Document source →

·····

Les inconvénients du greffage sont la transmission des virus et la diminution de la durée de vie de l’arbre greffé. Le greffage en rendant les arbres d’un verger génétiquement homogènes favorise la propagation des bioagresseurs.
La lecture de la suite de cet article nécessite de bien connaître la structure des tiges secondaires des arbres.
Blessures, cals et bourrelets de recouvrement
Le greffage nécessite de blesser les deux partenaires jusqu’au cambium afin de mettre en contact permanent ces cambiums respectifs. Suite à une telle blessure, deux types de structure peuvent être mises en place par le végétal lésé : les bourrelets de recouvrement et le cal.
Si la blessure reste exposée à l’air libre, il se met en place un bourrelet de recouvrement. Il s’agit d’un ensemble de tissus recouvrant une blessure ayant mis à nu une partie du bois. Ce bourrelet est produit par les deux méristèmes secondaires : cambium et phellogène. Il est donc constitué par du bois, du liber, du phelloderme (éventuellement) et du liège.

·····

Données fournies →

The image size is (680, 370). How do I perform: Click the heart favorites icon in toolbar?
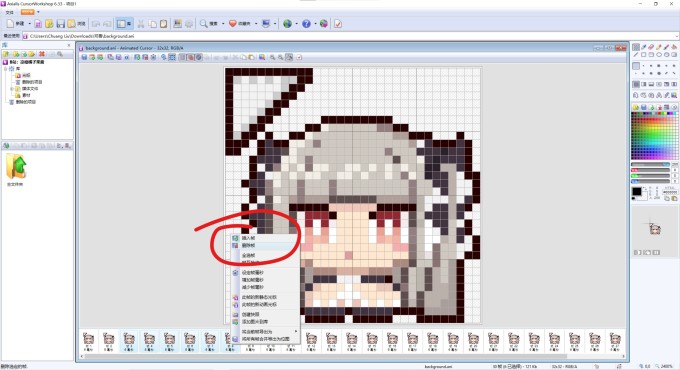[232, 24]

·····

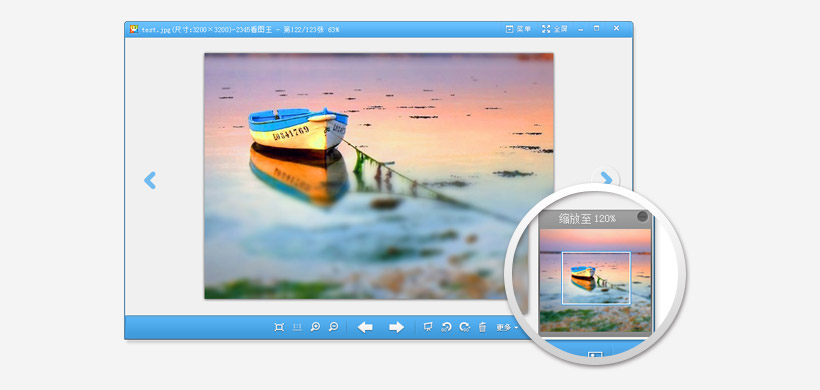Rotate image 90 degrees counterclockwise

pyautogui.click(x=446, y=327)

·····

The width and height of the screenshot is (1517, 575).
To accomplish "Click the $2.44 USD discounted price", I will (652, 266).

·····

Consigne 1 → Recopiez le passage du texte sur le greffage compris entre « Les inconvénients du » et « recouvrement et le cal. », bornes incluses.
Consigne 2 → Rédigez la suite du texte sur le greffage en reprenant juste après sa dernière phrase.

Résultat 1 →
Les inconvénients du greffage sont la transmission des virus et la diminution de la durée de vie de l’arbre greffé. Le greffage en rendant les arbres d’un verger génétiquement homogènes favorise la propagation des bioagresseurs.
La lecture de la suite de cet article nécessite de bien connaître la structure des tiges secondaires des arbres.
Blessures, cals et bourrelets de recouvrement
Le greffage nécessite de blesser les deux partenaires jusqu’au cambium afin de mettre en contact permanent ces cambiums respectifs. Suite à une telle blessure, deux types de structure peuvent être mises en place par le végétal lésé : les bourrelets de recouvrement et le cal.

Résultat 2 →
Si la blessure est protégée de la lumière et de la déshydratation par une bâche étanche, il se forme un cal (du latin callum, callosité). Il s’agit un amas de cellules indifférenciées issu des mitoses de cellules peu spécialisées comme celles du parenchyme, qui se sont dédifférenciées. Bien que totipotentes, les cellules de cal ne sont pas méristématiques mais certaines le deviendront et initieront, sous l’action de certaines hormones (auxine en particulier), un néocambium et un néophellogène. Environ quarante jours après la blessure, les cellules du cal vont se lignifier et lui donner l’aspect du bois mais pas sa structure.
Ainsi, la production du cal peut être assimilée à une cicatrisation puisque la tige retrouve une structure proche de son état initial. Par contre, la production d’un bourrelet de recouvrement ne fait, comme son nom l’indique, que recouvrir la zone blessée.
Lors du greffage, il y a production d’un cal de jonction entre le greffon et le porte-greffe. C’est au niveau de ce cal que s’initie le néocambium, qui permet l’établissement des liaisons vasculaires entre les libers et les bois des deux partenaires produits après le greffage par le cambium resté vivant. Le cal initie également le néophellogène qui protège les tissus de l’union.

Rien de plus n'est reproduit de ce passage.